Date of Conferral







Jean Gordon


Globalization, 24-hour connectivity, and the expectation that members of the organization commit increasingly more time to work are the reality in an ever-changing environment. Research shows, however, that these demands have resulted in a significant work-life imbalance that produces the opposite effect of reducing productivity. The purpose of this study was to examine the correlation between work life balance satisfaction of front-line managers and the engagement of employees whom they supervise. The variables of these study were: work life balance satisfaction of frontline managers measured by Work life Balance and Emotional Support Scale and engagement perception employees measured by Employee Engagement Survey. Survey data from front-line managers and front-line employees from different industries across the United States were analyzed using a Bivariate Pearson Correlation test to understand the strength of the correlation. The study results r (89) = 0.115, p>.01showed no statistically significant correlation between managers work life balance satisfaction and employee engagement. Work-life imbalances create a significant internal conflict as the manager tries to cope with the stress and pressure that affect his/her overall ability to effectively lead and manage. Their work behaviors can promote or destroy a positive work environment where employees strive to meet the organizations' mission and vision.
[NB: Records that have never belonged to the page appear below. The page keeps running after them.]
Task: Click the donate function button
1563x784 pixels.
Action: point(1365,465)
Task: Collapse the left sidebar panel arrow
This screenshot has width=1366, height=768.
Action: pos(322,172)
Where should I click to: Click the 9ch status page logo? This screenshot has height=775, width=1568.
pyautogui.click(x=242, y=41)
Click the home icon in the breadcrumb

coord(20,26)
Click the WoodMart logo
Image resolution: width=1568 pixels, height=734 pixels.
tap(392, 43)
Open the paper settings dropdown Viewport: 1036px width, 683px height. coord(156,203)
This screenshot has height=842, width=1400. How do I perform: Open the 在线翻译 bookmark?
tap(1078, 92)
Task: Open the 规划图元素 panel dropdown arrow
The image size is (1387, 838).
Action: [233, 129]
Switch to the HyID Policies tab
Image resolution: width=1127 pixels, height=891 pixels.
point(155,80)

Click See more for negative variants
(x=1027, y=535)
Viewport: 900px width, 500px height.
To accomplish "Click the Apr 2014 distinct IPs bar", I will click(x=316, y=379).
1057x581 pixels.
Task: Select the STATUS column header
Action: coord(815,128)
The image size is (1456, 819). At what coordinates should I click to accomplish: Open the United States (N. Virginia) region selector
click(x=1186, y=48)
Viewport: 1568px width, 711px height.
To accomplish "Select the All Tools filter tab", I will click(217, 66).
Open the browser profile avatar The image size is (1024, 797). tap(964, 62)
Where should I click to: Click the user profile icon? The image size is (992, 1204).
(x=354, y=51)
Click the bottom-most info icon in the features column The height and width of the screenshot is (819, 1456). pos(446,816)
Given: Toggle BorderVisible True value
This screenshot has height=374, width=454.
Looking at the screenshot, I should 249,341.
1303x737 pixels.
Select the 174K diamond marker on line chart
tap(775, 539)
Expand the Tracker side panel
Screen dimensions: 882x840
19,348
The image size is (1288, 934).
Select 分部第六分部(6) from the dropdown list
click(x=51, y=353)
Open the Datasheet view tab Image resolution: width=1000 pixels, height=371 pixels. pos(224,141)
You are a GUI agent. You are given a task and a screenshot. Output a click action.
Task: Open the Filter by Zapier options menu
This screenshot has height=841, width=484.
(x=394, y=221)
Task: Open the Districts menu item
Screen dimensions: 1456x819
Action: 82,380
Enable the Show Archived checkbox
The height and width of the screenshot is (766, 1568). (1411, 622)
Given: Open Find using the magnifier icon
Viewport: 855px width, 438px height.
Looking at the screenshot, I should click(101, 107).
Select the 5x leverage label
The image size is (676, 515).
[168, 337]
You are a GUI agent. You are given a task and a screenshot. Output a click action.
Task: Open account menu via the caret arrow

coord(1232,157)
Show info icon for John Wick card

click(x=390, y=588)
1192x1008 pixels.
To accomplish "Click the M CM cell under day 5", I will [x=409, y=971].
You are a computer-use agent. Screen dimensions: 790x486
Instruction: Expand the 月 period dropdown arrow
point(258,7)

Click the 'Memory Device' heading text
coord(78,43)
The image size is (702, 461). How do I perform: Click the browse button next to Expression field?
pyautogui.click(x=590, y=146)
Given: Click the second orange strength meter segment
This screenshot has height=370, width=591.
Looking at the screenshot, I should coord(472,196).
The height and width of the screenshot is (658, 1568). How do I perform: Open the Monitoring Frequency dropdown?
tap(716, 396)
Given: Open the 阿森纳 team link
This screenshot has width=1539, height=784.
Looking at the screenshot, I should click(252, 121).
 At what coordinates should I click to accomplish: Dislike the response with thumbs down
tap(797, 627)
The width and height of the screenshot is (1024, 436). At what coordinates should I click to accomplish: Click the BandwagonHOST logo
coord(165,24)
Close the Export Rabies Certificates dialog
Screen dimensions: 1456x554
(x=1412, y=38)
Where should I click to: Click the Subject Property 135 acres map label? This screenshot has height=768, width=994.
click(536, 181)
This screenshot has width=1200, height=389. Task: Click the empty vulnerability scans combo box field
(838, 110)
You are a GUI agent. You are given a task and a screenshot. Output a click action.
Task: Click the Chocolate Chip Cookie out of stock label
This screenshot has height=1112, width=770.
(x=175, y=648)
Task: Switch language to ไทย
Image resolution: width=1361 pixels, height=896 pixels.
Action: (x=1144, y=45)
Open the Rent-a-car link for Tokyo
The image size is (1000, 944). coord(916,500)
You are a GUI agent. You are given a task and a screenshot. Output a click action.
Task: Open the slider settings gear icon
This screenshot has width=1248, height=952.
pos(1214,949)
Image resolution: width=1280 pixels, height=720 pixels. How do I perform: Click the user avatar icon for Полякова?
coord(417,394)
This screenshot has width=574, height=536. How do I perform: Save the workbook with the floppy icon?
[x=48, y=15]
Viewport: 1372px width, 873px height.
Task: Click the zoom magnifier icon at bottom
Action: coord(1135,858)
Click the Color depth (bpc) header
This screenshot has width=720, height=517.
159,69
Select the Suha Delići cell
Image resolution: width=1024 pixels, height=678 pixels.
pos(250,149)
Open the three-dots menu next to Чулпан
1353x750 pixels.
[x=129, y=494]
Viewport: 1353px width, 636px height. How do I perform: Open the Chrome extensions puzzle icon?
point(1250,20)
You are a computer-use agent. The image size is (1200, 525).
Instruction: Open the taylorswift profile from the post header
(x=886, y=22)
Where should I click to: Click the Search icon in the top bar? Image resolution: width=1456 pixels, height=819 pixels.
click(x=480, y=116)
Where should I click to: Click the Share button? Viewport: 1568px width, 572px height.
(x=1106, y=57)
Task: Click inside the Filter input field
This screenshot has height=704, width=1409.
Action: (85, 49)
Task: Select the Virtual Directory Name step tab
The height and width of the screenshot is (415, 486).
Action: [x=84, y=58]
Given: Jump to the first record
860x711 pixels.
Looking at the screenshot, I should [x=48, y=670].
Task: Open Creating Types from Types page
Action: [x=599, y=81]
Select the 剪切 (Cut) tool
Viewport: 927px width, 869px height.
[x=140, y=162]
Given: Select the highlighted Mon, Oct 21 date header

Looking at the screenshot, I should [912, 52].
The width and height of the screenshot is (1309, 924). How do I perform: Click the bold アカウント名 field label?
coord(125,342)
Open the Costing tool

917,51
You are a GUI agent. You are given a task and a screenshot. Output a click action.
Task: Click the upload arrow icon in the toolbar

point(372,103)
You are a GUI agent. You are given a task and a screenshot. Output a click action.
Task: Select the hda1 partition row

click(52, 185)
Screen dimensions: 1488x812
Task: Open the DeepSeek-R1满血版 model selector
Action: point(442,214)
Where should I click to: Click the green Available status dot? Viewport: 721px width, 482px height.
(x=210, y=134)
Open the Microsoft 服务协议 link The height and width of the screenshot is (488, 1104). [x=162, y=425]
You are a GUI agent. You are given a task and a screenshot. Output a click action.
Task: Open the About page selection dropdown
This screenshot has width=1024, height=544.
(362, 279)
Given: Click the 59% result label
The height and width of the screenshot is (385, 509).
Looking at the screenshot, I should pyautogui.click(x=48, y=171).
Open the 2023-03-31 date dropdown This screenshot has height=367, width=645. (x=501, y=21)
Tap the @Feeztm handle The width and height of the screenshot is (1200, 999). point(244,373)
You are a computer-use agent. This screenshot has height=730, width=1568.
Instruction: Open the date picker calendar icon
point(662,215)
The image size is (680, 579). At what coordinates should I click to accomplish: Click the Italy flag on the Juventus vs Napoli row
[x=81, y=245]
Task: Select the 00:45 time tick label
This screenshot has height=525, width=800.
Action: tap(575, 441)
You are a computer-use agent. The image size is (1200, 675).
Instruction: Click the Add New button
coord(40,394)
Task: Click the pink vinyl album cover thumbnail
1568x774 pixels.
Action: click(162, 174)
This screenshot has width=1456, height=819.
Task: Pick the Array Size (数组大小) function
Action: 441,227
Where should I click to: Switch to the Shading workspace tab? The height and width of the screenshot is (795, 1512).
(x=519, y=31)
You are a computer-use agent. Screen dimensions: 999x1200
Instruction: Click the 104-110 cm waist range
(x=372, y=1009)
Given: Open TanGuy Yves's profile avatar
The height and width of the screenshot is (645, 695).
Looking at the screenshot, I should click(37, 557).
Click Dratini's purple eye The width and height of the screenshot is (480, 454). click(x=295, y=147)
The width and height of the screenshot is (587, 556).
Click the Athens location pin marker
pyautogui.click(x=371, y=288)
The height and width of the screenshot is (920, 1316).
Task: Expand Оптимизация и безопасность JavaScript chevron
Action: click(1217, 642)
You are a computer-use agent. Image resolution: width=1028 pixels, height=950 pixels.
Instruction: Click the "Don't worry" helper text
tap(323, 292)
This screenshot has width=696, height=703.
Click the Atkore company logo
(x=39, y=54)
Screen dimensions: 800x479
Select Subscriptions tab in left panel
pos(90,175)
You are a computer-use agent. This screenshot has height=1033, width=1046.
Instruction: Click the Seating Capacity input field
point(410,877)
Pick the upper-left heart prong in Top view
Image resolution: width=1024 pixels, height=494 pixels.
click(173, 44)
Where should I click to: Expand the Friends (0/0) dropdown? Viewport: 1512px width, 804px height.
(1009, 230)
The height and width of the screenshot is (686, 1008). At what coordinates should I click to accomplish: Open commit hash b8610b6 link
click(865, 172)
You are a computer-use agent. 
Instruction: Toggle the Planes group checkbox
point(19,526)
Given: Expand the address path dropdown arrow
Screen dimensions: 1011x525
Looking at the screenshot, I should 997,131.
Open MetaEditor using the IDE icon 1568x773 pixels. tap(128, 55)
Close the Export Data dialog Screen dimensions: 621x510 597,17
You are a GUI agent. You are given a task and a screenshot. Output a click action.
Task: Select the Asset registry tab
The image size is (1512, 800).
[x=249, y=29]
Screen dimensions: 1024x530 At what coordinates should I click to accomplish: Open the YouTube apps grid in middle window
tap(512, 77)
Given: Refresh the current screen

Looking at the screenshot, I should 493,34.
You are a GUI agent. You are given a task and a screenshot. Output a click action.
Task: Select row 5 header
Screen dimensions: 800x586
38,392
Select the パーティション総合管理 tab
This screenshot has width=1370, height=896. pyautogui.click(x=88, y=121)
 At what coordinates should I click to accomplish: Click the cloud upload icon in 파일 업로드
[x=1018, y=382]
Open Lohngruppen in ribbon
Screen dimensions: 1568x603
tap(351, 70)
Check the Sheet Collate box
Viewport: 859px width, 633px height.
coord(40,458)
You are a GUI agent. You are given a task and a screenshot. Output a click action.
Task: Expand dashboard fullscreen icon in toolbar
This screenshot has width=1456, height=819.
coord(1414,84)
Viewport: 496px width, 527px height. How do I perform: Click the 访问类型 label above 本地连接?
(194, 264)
The organization and front-line managers benefit from understanding the findings because the organization may adopt innovative ways to support manager work-life balance and front-line managers may improve employee engagement. Positive social change is realized in less stress for managers and employees whom interact in an environment that demands more time and flexibility. Considering the amount of time, we spend at work, less stress can improve the overall quality of the work environment and productivity.